Crookston would love to enjoy rain without worry

Associated Press

CROOKSTON, Minn. -- This is Pat Kelly's wish: That every time a good rain soaks his town, he wouldn't have to go look at the homes along Red Lake River and make sure they're still there.

"It's coming down like a son of a gun right now, I can hear it in here," the city engineer said Wednesday from his city office, one day after visiting the area where eight homes were evacuated after a fault line opened up along the river.

The city council has asked the Army Corps of Engineers to study what it can do to stabilize the riverbank.

Kelly said the land along the fault line shifted again Tuesday night after the rain lubricated it. The fault line runs parallel to the river, running several feet deep in some places.


"This area has had a history of sliding over the years, so it would be nice to stabilize it," he said.

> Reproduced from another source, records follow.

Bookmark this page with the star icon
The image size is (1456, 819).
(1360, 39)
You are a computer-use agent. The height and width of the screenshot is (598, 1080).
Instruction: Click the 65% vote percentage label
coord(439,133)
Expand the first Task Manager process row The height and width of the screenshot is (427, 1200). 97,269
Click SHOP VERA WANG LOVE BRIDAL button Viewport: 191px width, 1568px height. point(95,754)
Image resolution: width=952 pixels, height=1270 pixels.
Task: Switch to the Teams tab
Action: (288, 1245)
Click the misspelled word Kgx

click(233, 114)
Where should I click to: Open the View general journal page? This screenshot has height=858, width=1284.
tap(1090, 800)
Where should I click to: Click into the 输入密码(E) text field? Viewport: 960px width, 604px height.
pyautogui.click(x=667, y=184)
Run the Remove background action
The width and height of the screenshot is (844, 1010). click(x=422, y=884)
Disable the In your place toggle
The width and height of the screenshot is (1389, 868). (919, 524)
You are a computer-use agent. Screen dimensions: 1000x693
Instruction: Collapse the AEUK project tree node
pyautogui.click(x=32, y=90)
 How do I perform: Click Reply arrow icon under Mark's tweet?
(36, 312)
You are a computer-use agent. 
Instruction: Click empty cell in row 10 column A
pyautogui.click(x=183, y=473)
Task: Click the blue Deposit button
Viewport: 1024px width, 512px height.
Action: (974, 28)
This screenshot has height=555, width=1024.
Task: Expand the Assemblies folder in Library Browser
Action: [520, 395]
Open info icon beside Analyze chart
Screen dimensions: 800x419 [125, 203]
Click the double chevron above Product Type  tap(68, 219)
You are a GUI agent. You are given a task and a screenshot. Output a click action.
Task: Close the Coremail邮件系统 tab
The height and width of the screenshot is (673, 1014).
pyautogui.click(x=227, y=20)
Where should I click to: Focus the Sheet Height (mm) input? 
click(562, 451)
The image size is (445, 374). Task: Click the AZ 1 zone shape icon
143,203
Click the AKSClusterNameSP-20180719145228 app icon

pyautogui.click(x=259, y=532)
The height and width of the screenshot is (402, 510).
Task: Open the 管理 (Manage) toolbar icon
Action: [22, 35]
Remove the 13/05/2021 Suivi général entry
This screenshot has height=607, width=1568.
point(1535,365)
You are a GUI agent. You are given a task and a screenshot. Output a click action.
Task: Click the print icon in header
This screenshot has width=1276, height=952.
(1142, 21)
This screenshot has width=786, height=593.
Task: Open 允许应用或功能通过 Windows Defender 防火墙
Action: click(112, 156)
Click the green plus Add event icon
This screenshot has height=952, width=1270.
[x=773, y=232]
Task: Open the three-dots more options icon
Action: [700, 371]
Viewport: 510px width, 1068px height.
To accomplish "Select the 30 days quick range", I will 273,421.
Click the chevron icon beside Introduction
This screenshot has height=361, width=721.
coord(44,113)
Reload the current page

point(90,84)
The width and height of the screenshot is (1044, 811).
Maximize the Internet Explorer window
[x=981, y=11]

The area where the landslide happened has had previous erosion problems, including a major slide in 1933 that claimed several cabins, and another landslide in 1949. More minor landslides have struck the area over the years, too -- one as recently as five years ago, Kelly said.

Corps civil engineer Chris Behling said he's waiting for approval for the study. If the study and bank project are approved, Behling said it would probably fall into a category of Corps projects that cost around $1 million, with the Corps paying 65 percent of the cost. The city -- possibly with state help -- would pay the rest.

He said it's likely the Corps could fix the riverbank and stop the erosion. But rebuilding on the affected land will probably never be a good idea, although Behling said the city has the final say on that.

Kelly, who runs the city's public works department, said that most of the riverbank stabilized a few days after the landslide began. But with heavy rains on Tuesday and Wednesday, parts of the bank have moved again.